The separate index category, to be created next year by S&P Dow Jones Indices and MSCI Inc., is expected to thrust RioCan into the spotlight as one of the largest publicly traded real estate players in Canada.
“If we want to be viewed in the same light as these big corporations and we’re entering, sort of, the big leagues, for lack of a better term, we should give our [unit holders] the same rights as everybody else has in these companies,” Davloor said. “We’re hopeful that we will be on the TSX 60.”
Some institutional investors buy based on the securities in certain indexes, which analysts said should give RioCan a boost.
“It would raise the profile for sure,” said Matt Kornack, a National Bank Financial analyst who tracks REITs. “It also would lead to increased ownership [and] liquidity by passive index funds … This is a sizable pool of capital.”
The Canadian Coalition for Good Governance (CCGG), a shareholder rights group backed by many of Canada’s largest pension funds and money managers, began pushing for a level playing field in terms of the rights and remedies for investors in corporations and trusts in 2007. At that time, income trust conversions had burned a trail across several industries including oil and gas, financial services and media.

Edward Sonshine, CEO of RioCan Real Estate Investment Trust.

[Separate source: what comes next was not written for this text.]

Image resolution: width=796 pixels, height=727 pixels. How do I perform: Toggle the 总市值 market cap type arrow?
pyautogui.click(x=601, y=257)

Matthew Sherwood for National Post
A change in tax treatment by the federal government cooled the trend for non-real-estate trusts, but REITs have continued to flourish in the intervening years.
Stephen Erlichman, the CCGG’s executive director, said RioCan should be commended for being the first trust he’s aware of to step up and provide unit holders with similar rights and remedies as those given to shareholders of Canada’s public corporations.
“I hope other public REITS and business trusts will follow RioCan’s lead to similarly improve their governance in accordance with the model declaration of trust provisions espoused by CCGG,” Erlichman said.
Corporate securities holders seldom access many of the protections RioCan is enshrining. But regulatory documents filed ahead of the REIT’s AGM say the trustees believe giving them to unit holders will “further enhance the Trust as an investment vehicle” by providing “fundamental rights consistent with those afforded to shareholders under corporate statutes.”
RioCan’s management information circular notes that the investor rights granted cannot be identical to those available to shareholders of corporations because they have to be given through contract rather than statutes such as those in the Canada Business Corporations Act.
“As such, there is no certainty how these rights, remedies or procedures may be treated by the courts in the non-corporate context,” the document states.
Davloor said RioCan’s trustees did not view that uncertainty as a reason to hold back on granting additional investor rights and protection.